- [EXERCISE GOAL] Set down, exactly as written, every line from the top of the records below to the line containing "Cirebon (150, 2473)", both ends included, and no others.

- [DATASET RECORDS]
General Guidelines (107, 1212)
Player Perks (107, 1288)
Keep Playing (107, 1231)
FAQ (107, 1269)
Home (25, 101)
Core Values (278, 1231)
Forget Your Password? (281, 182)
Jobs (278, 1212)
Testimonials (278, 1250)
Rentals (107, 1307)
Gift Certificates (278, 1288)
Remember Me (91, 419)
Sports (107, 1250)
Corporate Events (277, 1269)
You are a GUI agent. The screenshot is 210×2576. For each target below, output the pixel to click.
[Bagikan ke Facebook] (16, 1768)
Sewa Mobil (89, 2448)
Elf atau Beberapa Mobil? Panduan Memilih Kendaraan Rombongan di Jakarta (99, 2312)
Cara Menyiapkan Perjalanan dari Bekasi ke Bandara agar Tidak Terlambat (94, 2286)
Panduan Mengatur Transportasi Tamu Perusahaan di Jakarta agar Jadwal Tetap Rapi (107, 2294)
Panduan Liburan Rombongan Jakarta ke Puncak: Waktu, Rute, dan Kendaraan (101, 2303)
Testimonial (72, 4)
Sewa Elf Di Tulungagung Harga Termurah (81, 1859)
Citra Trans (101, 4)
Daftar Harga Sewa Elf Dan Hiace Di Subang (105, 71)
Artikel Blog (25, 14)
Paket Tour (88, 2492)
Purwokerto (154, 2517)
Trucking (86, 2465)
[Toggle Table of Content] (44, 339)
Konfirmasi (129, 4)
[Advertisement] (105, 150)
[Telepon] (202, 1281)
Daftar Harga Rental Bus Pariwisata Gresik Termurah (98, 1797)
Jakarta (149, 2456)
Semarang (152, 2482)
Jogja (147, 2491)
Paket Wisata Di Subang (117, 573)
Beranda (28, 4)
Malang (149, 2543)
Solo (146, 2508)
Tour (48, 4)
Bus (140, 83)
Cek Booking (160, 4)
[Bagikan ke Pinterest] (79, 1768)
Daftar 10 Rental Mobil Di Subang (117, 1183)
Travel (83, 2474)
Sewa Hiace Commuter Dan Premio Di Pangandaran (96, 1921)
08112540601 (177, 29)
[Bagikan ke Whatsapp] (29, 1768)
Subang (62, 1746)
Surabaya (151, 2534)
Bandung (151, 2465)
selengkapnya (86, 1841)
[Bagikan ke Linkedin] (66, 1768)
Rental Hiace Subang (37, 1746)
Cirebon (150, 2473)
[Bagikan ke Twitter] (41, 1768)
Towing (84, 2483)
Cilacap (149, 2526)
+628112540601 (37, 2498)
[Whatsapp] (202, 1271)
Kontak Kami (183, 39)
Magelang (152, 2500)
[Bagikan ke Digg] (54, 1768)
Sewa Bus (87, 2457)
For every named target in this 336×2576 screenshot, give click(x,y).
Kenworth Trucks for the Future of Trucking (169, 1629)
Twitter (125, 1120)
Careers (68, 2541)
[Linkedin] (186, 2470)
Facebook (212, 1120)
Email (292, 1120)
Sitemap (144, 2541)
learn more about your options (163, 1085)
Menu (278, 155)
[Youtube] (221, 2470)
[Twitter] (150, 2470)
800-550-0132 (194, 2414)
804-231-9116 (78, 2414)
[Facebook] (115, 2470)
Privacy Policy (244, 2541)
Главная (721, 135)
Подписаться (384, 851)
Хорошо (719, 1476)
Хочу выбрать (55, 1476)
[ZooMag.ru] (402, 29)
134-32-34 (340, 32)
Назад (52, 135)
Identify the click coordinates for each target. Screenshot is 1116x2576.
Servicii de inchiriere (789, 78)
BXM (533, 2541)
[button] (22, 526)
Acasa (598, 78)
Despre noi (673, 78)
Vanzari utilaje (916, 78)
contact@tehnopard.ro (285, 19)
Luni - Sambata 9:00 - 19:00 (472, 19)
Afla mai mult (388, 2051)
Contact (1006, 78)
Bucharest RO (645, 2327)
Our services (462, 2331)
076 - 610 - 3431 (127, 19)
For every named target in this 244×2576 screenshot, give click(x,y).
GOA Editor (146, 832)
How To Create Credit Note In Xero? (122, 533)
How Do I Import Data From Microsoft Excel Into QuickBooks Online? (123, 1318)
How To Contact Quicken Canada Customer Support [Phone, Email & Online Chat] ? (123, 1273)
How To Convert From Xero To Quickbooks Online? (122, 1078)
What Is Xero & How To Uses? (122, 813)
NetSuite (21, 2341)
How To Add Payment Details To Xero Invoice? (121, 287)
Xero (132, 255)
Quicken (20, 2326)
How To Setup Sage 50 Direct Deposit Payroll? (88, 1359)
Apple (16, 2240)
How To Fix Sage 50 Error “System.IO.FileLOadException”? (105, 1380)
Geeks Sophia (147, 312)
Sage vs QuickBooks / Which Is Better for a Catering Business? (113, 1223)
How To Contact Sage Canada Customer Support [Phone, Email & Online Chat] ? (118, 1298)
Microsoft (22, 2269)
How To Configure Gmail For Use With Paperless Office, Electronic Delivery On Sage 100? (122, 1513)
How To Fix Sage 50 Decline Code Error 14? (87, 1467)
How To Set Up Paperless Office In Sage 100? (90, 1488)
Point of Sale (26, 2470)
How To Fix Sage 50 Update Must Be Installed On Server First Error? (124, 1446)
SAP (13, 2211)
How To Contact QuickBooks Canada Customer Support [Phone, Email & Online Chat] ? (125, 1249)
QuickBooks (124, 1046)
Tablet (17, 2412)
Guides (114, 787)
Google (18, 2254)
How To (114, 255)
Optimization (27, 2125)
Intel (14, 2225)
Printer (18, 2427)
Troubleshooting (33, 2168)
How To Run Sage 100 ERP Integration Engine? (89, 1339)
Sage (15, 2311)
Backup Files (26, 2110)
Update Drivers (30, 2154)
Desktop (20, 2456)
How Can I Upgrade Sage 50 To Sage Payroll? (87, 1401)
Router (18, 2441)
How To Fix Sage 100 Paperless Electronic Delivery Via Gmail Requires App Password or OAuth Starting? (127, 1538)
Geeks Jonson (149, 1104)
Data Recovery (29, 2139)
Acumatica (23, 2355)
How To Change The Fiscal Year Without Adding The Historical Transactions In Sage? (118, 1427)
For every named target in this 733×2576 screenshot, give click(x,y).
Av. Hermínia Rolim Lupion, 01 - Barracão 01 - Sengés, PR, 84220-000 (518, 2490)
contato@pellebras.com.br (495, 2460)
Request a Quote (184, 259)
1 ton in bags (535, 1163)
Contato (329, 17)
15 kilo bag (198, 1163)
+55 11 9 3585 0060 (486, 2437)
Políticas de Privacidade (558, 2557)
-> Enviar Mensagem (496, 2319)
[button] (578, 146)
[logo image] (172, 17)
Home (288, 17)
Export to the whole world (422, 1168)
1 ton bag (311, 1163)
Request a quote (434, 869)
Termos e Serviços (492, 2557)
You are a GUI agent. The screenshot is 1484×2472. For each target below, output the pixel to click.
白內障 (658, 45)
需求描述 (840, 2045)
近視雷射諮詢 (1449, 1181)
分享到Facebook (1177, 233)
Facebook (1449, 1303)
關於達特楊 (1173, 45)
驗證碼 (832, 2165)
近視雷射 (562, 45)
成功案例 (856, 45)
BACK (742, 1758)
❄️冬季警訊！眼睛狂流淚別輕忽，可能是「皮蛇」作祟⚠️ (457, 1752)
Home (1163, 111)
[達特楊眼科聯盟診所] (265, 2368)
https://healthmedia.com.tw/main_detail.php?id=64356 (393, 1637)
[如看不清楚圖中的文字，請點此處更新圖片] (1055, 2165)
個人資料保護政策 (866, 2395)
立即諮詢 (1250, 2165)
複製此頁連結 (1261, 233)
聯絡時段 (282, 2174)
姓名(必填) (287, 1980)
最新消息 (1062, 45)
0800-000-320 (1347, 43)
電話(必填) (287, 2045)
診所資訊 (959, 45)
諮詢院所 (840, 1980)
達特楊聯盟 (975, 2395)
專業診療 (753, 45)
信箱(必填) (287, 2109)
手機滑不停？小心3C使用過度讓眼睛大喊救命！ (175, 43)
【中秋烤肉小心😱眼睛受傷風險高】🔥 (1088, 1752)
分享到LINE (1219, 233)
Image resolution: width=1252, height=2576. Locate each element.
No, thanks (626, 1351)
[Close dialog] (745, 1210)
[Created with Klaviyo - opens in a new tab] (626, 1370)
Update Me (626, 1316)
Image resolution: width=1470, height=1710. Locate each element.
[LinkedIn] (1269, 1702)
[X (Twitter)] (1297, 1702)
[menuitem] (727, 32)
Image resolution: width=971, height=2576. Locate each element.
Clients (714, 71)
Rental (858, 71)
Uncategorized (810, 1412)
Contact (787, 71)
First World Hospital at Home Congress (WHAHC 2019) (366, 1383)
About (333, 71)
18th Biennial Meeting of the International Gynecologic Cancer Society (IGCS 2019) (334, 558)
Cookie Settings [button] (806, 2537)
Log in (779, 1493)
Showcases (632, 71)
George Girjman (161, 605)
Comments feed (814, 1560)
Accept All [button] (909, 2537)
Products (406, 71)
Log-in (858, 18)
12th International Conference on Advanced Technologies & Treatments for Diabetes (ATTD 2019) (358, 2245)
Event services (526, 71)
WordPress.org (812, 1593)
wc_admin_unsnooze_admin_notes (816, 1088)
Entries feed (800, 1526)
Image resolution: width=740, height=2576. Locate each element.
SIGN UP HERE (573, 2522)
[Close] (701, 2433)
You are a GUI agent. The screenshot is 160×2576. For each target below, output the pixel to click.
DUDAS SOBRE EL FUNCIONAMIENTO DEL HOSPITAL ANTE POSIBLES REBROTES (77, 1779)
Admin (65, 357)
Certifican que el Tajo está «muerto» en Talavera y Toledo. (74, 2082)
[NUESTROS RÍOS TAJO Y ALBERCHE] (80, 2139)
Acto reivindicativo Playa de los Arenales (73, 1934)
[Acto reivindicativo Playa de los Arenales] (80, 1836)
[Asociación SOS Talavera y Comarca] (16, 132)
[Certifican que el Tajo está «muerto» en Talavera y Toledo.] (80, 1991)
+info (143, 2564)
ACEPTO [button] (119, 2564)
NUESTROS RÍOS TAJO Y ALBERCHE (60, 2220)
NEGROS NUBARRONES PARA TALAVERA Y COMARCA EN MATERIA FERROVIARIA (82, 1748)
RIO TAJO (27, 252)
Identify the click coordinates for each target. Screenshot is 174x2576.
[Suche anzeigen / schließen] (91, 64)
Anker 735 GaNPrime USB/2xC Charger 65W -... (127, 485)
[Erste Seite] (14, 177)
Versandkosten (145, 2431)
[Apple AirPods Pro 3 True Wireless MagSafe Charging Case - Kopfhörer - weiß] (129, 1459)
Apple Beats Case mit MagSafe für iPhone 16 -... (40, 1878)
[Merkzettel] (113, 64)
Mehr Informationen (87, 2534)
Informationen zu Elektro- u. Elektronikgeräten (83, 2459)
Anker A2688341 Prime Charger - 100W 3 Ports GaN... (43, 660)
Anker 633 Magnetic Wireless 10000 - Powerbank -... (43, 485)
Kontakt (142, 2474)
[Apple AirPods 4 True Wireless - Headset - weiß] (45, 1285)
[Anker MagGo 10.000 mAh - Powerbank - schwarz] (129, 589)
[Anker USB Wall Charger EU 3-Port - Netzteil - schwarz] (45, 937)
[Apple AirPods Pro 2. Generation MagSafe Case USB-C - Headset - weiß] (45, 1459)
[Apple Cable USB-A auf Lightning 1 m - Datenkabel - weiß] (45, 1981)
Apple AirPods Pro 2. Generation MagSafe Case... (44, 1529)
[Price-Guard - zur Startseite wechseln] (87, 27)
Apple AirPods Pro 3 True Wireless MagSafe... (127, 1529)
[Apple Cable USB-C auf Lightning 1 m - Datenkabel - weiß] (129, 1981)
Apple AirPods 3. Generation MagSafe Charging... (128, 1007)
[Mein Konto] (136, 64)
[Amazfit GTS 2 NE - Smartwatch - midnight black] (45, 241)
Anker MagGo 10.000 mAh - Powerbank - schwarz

- [YOUR SOLUTION]
General Guidelines (107, 1212)
Player Perks (107, 1288)
Keep Playing (107, 1231)
FAQ (107, 1269)
Home (25, 101)
Core Values (278, 1231)
Forget Your Password? (281, 182)
Jobs (278, 1212)
Testimonials (278, 1250)
Rentals (107, 1307)
Gift Certificates (278, 1288)
Remember Me (91, 419)
Sports (107, 1250)
Corporate Events (277, 1269)
You are a GUI agent. The screenshot is 210×2576. For each target below, output the pixel to click.
[Bagikan ke Facebook] (16, 1768)
Sewa Mobil (89, 2448)
Elf atau Beberapa Mobil? Panduan Memilih Kendaraan Rombongan di Jakarta (99, 2312)
Cara Menyiapkan Perjalanan dari Bekasi ke Bandara agar Tidak Terlambat (94, 2286)
Panduan Mengatur Transportasi Tamu Perusahaan di Jakarta agar Jadwal Tetap Rapi (107, 2294)
Panduan Liburan Rombongan Jakarta ke Puncak: Waktu, Rute, dan Kendaraan (101, 2303)
Testimonial (72, 4)
Sewa Elf Di Tulungagung Harga Termurah (81, 1859)
Citra Trans (101, 4)
Daftar Harga Sewa Elf Dan Hiace Di Subang (105, 71)
Artikel Blog (25, 14)
Paket Tour (88, 2492)
Purwokerto (154, 2517)
Trucking (86, 2465)
[Toggle Table of Content] (44, 339)
Konfirmasi (129, 4)
[Advertisement] (105, 150)
[Telepon] (202, 1281)
Daftar Harga Rental Bus Pariwisata Gresik Termurah (98, 1797)
Jakarta (149, 2456)
Semarang (152, 2482)
Jogja (147, 2491)
Paket Wisata Di Subang (117, 573)
Beranda (28, 4)
Malang (149, 2543)
Solo (146, 2508)
Tour (48, 4)
Bus (140, 83)
Cek Booking (160, 4)
[Bagikan ke Pinterest] (79, 1768)
Daftar 10 Rental Mobil Di Subang (117, 1183)
Travel (83, 2474)
Sewa Hiace Commuter Dan Premio Di Pangandaran (96, 1921)
08112540601 (177, 29)
[Bagikan ke Whatsapp] (29, 1768)
Subang (62, 1746)
Surabaya (151, 2534)
Bandung (151, 2465)
selengkapnya (86, 1841)
[Bagikan ke Linkedin] (66, 1768)
Rental Hiace Subang (37, 1746)
Cirebon (150, 2473)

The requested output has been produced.